Individuals using a wheelchair have a number of options for using a vehicle depending upon disability level. Individuals may enter the vehicle through a front driver door or a front passenger door and either by themselves, or with assistance, store the wheelchair. Other individuals may employ a ramp or a lift system that raises them and their wheelchair into the vehicle. Such individuals then manipulate their wheel chair to a driver's or passenger position. When in the driver's or passenger's position, the wheelchair is held in place or docked. Conventional docking systems employ an anchor mounted to a vehicle floor that connects with a pin mounted to the wheelchair.

As the individual in the wheelchair approaches the driver's or passenger's position the pin is guided into and retained by the anchor. The anchor often times includes a central slot having angled side portions. The angled side portions guide the pin into a locking member. The locking member retains the pin in order to secure the wheelchair in the driver's or passenger's position. The single anchor point provided by the pin does not constrain all movement of the wheelchair. As such, many users experience a level of discomfort with such docking systems. Accordingly, it is desirable to provide a system for docking a wheelchair that includes multiple anchor points in order to reduce undesirable wheelchair movement.

A wheelchair docking station for a wheelchair in a vehicle in accordance with a non-limiting example, includes a first brace including a first brace arm, the first brace being mountable in the vehicle, and a second brace including a second brace arm, the second brace being mountable in the vehicle. The second brace is spaced from the first brace by a gap including a gap axis that is parallel to each of the first brace and the second brace. The first brace arm includes a first brace surface that is selectively shiftable toward the gap axis to engage a first wheel of the wheelchair, and the second brace arm includes a second brace surface that is selectively shiftable toward the gap axis to engage a second wheel of the wheelchair.

In addition to one or more of the features described herein a first support surface is arranged on a first side of the gap axis and a second support surface is arranged on a second side of the gap axis that is opposite the first side, the first brace being operatively connected to the first support surface and the second brace being operatively to the second support surface.

In addition to one or more of the features described herein a first clamping mechanism is mounted at the first support surface and coupled to the first brace surface and a second clamping mechanism is mounted at the second support surface and connected to the second brace surface, and a docking actuator is connected to the first clamping mechanism and the second clamping mechanism, the docking actuator being operable to shift the first brace surface toward the first wheel and the second brace arm toward the second wheel.

In addition to one or more of the features described herein the docking actuator includes a first motor operatively connected to the first brace arm and a second motor operatively connected to the second brace arm, the first motor including a first axle supporting a first drive member and the second motor including a second axle supporting a second drive member, the first motor being operable to shift the first brace arm across the first support surface and the second brace arm across the second support surface.
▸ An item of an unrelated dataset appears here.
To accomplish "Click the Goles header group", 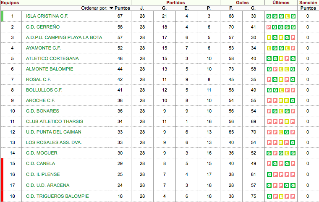I will [242, 3].
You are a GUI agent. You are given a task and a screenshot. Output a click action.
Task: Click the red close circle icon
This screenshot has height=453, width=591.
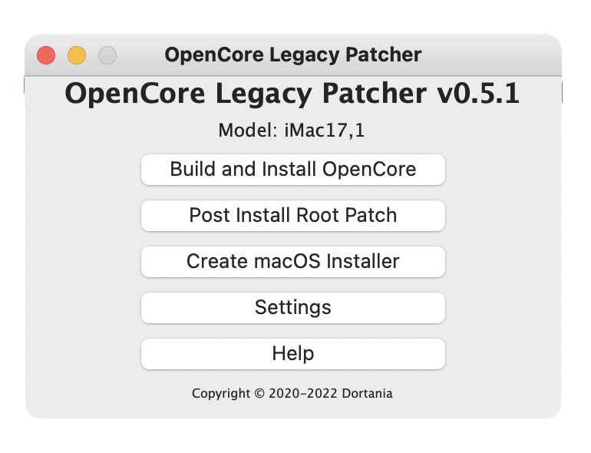click(x=46, y=55)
In addition to one or more of the features described herein the first axle extends substantially parallel to the gap axis and includes a first end and a second end opposite the first end, the first drive member including a first gear mounted to the first end and a second gear mounted to the second end and the second axle extends substantially parallel to the gap axis and includes a first end portion and a second end portion opposite the first end portion, the second drive member including a third gear mounted to the first end portion and a fourth gear mounted to the second end portion.

In addition to one or more of the features described herein a sensor is coupled to the first motor, the sensor detecting a parameter of the first motor associated with pressure being applied to the first wheel by the first brace surface.

In addition to one or more of the features described herein the first clamping mechanism includes a first selectively inflatable member mounted to the first brace arm and defining the first brace surface and the second clamping mechanism includes a second selectively inflatable member mounted to the second brace arm and defining the second brace surface.

In addition to one or more of the features described herein the docking actuator comprises a pump fluidically connected to at least one of the first selectively inflatable member and the second selectively inflatable member.

In addition to one or more of the features described herein a docking controller is operatively connected to docking mechanism, the docking controller controlling movement of the first brace surface and the second brace surface.

In addition to one or more of the features described herein a seating motor is operatively connected to the first support surface and the second support surface, the seating motor selectively shifting the first support surface and the second support surface along the gap axis.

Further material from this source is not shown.